→ **Records for this task**
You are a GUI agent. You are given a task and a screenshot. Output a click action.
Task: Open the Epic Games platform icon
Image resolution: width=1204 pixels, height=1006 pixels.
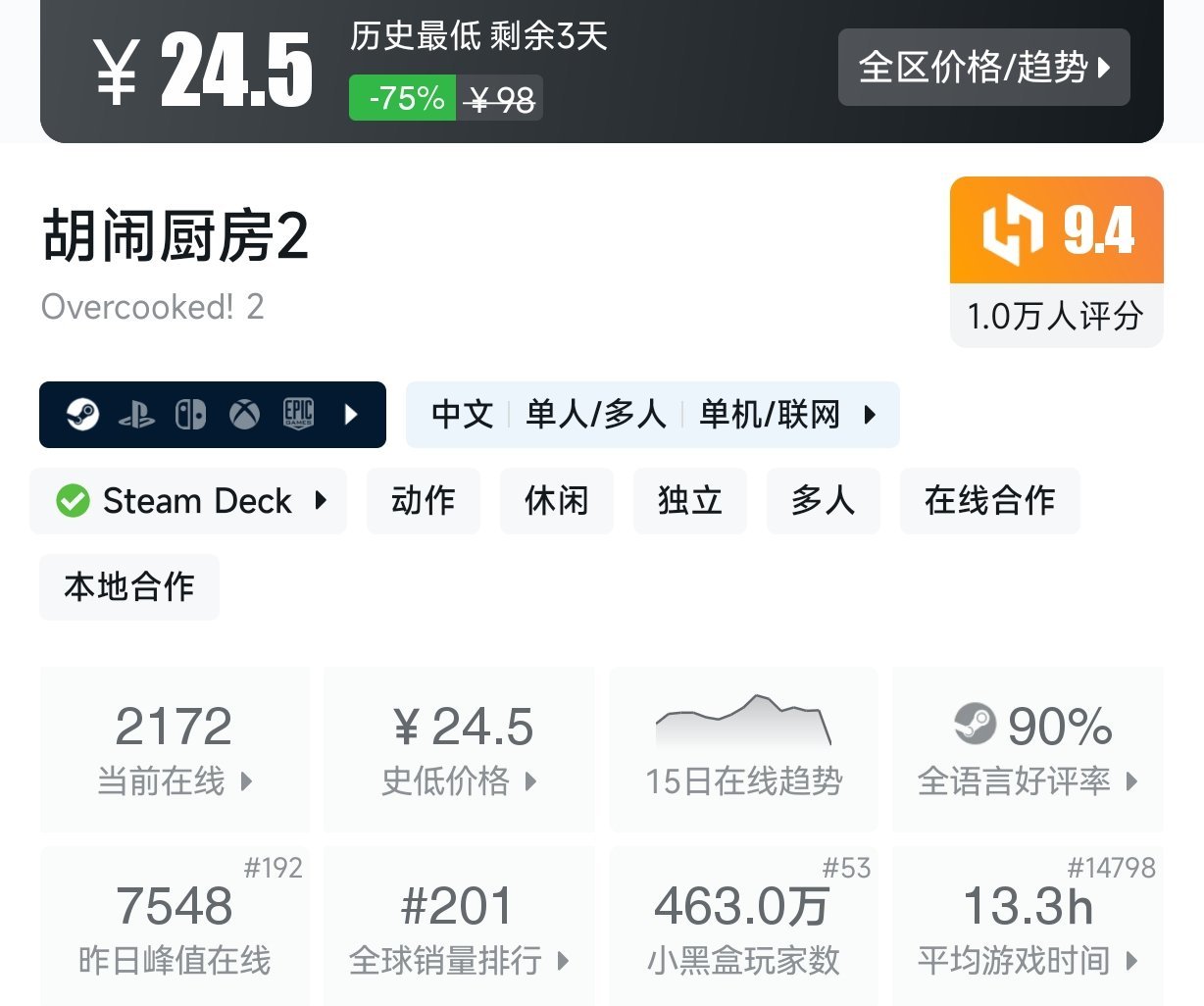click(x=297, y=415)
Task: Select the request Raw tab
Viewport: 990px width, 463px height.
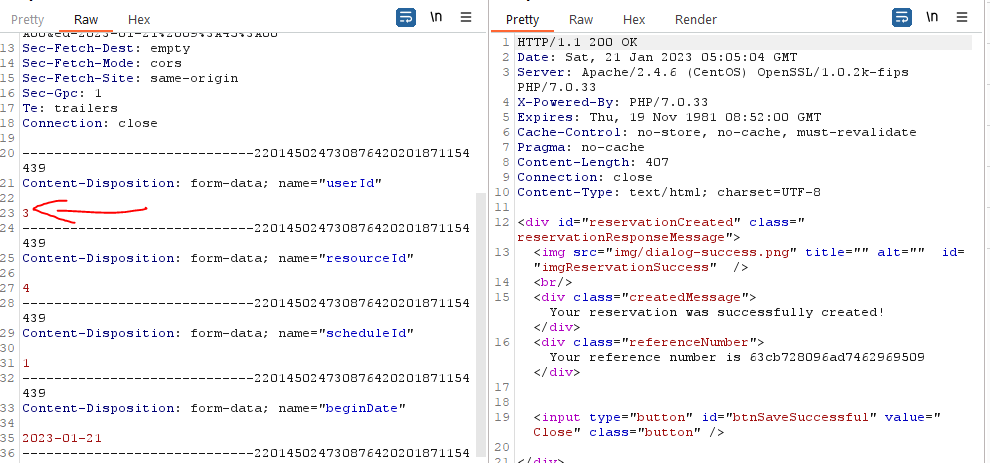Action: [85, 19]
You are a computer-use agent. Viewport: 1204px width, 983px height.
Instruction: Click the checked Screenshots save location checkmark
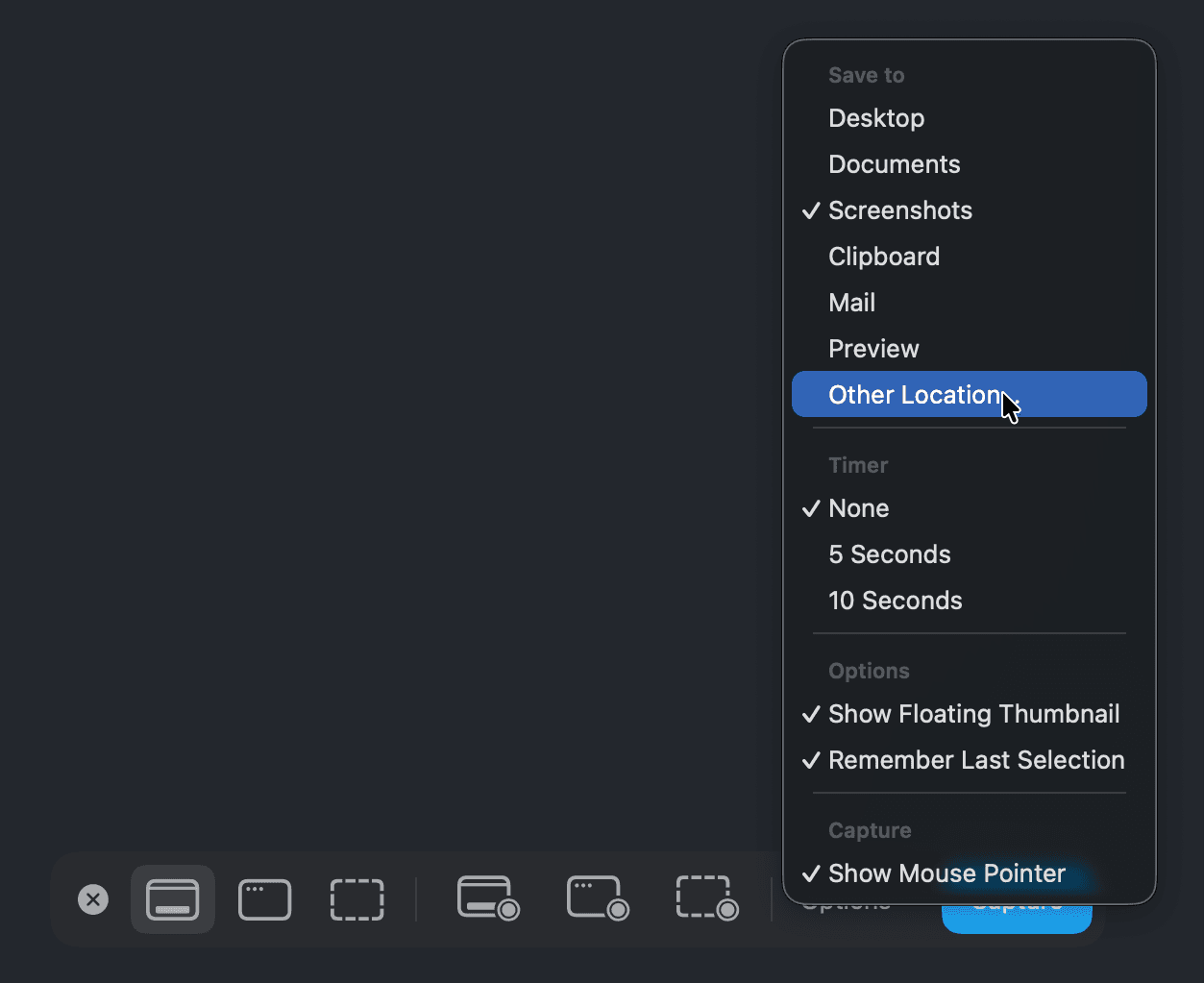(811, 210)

→ **Task brief**
Please retype only the lines from the line that holds "Viewport: 990px width, 463px height." through the end of the records, exactly as they stand, and drop every picture.

→ **Solution to the exercise**
Viewport: 990px width, 463px height.
Action: [85, 19]
You are a computer-use agent. Viewport: 1204px width, 983px height.
Instruction: Click the checked Screenshots save location checkmark
(811, 210)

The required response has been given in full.